Now, let’s take a look at the two biggest risers since training camp (the Seattle Seahawks and the Indianapolis Colts) and the two biggest fallers since then (the Las Vegas Raiders and the Houston Texans).

Slowly but surely, the Indianapolis Colts are making believers of us all. Their Week 1 win over the Miami Dolphins, while a blowout, appeared at the time to reflect more on the chaos in Miami than any improvement in Indianapolis.

But since then the Colts have knocked off the Denver Broncos, and the Tennessee Titans. And if you start looking down the road, they have a somewhat favorable schedule in the weeks leading up to their bye. Perhaps the two toughest games they face in the upcoming stretch involve trips to Los Angeles, first to take on the Rams this week and then a date with Justin Herbert in a few weeks.

Maybe this ends up being a mirage, but through three weeks, the Colts are turning us all into believers. — MS

Sam Darnold has been far from perfect, but damn if he hasn’t been good enough to lead the ‘Hawks so far this season.
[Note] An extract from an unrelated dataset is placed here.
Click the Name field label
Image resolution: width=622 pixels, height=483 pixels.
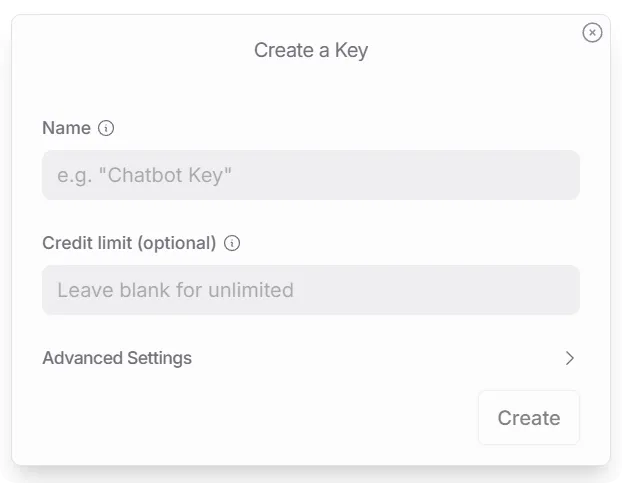click(x=66, y=128)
Time will tell whether or not the perceived upgrade at QB from Geno Smith to Darnold was worth the big contract they gave the former Top 5 pick in free agency — but right now the experiment is working.

Prior to the season there was a perception that Darnold would be a shadow of his Minnesota self in Seattle. He’s neither been as good as he was for the Vikings, nor has he been as bad as we thought. Splitting the middle puts him a heck of a lot closer to Baker Mayfield in the QB revitalization index, and that’s good enough to elevate Seattle from Top 10 pick, to a bubble playoff team. — JD

Sometimes, you just have to stand up and take ownership of a bad call.

This is one such moment for me.

Ahead of the season I went everywhere I could to tout the new-look Las Vegas Raiders. I wrote about culture shifts, the pairing of Geno Smith and Pete Carroll, the “business decisions” that Ashton Jeanty would force opposing defenders to make in the open field, and promoted the Raiders as a team taht could surprise in the AFC West.

That prediction got off to a solid start, as the Raiders came east and knocked off the New England Patriots on the road in Week 1. But perhaps that win told us more about how far the Patriots have to go to contend in the AFC than it did about where the Raiders are as a team. Because since then, Las Vegas has a pair of double-digit losses, 20-9 against the Los Angeles Chargers and 41-24 against Marcus Mariota and the Washington Commanders.

It would see the Raiders have far to go as well. — MS

Everything is just off in Houston. This was a team we assumed would make a run at the playoffs this season, and very likely dominate the AFC South. Now they’re 0-3, the odds of them making the postseason are shattered, and nothing about the Texans looks particularly good or compelling.

Stroud has been sacked eight times in three games, a product of Houston’s inability to give him adequate protection. The lack of time in the pocket is hurting his passes, and the team isn’t running the football particularly well either. Right now the team feels directionless, which is a huge problem when you have the raw talent that the Texans do on both sides of the ball.

This team might be losing close, but they’re still losing.